** Opening Exercise inputs block **

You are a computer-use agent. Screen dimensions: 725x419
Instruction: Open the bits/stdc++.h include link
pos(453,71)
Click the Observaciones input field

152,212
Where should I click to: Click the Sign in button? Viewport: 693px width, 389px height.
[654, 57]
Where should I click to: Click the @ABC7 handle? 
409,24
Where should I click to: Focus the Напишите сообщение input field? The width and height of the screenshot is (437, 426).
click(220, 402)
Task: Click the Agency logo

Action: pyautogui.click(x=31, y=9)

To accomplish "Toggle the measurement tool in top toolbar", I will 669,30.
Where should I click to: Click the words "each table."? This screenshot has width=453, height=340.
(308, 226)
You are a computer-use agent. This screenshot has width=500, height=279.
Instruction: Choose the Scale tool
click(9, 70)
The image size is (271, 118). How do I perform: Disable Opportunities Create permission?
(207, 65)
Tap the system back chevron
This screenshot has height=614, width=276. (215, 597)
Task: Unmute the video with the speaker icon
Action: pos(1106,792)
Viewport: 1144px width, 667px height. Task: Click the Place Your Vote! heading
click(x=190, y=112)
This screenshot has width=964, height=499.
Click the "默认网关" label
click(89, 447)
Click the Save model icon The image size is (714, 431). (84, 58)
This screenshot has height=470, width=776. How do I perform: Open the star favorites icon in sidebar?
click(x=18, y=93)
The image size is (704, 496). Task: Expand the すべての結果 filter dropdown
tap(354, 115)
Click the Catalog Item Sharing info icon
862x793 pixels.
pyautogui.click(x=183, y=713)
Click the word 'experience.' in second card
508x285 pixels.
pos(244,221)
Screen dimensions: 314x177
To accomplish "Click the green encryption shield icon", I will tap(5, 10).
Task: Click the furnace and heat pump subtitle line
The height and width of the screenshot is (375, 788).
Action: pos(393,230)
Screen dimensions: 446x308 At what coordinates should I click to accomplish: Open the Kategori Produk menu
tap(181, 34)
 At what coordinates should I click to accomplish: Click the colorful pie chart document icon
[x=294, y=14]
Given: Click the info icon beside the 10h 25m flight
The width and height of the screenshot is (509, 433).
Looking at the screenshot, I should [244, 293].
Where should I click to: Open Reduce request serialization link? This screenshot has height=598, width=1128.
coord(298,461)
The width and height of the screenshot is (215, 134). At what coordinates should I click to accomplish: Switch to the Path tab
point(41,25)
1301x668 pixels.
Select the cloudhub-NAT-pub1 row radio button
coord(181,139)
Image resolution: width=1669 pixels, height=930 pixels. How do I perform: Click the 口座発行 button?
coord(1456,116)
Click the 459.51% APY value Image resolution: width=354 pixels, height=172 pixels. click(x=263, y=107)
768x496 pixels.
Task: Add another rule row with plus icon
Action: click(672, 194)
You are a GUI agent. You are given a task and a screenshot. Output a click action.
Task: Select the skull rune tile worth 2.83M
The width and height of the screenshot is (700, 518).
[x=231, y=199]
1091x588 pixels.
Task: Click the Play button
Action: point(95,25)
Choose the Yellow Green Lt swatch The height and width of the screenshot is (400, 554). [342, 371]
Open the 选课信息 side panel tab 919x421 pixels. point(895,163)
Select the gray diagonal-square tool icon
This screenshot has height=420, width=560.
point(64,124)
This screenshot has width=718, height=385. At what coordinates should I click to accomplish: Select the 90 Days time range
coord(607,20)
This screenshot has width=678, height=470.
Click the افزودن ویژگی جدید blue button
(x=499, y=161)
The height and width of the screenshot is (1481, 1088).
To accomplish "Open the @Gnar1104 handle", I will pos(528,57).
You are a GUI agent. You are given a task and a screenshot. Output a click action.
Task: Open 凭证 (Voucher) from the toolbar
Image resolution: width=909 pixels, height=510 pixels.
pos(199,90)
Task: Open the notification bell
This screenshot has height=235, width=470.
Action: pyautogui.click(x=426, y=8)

** Closing Exercise inputs block **

* Work to complete
One number and nothing else is the answer: how many lines of the material include "will".

* Reply
3